Há alguns anos passei por um processo de introspecção muito intenso que me trouxe um controle quase total de minhas emoções.
Passei muito tempo utilizando este controle em meu cotidiano, omitindo, sem esforço, o que se passava em meu coração. Como não poderia deixar de ser, acabei magoando algumas pessoas durante o processo, o que me levou a descartar o uso de tal mecanismo de defesa até recentemente.
Hoje, mais maduro e tendo a consciência de que nem todos os que nos cercam realmente merecem tocar nossas almas, percebo que posso voltar a utilizar esta linha de defesa em determinadas situações, sem ferir quem realmente importa.
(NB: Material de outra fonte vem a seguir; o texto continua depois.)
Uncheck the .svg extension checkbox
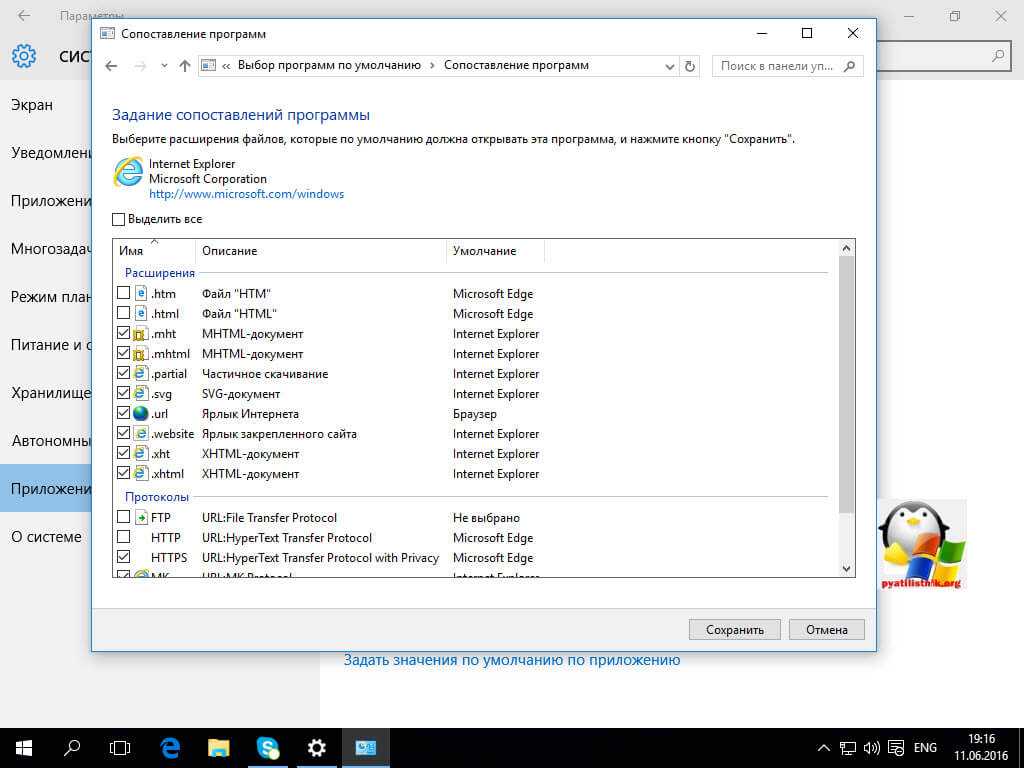The width and height of the screenshot is (1024, 768). click(124, 394)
Assim, resgatando o que conquistei com muito estudo e muita concentração, volto a ser, pelo menos em uma parte do dia, o quase autômato que me torno enquanto executo, de forma prática e quase inconsciente, o processo de racionalização absoluta de minhas ações.
Mas não se assustem! Enquanto escrevo estas linhas e me vejo cercado de poesia fora do ambiente que instiga a aplicação do controle emocional quase total, estou livre para ser quem realmente desejo ser; um poeta para sempre em construção.
Aqui tenho alma, tenho sonhos, tenho planos, tenho amores. E pretendo mantê-los, mesmo quando sofro, por todo o percurso nessa minha vida tão intensa.
E mesmo que você ai do seu lado da tela tenha me magoado de alguma forma, aqui do meu lado tenho uma boa dose de perdão para brindarmos a continuidade de nosso contato nesta vida.
Então, abraços a todos e que esta estrada nos leve cada vez mais longe e mais alto, rumo ao encontro final do outro lado da existência!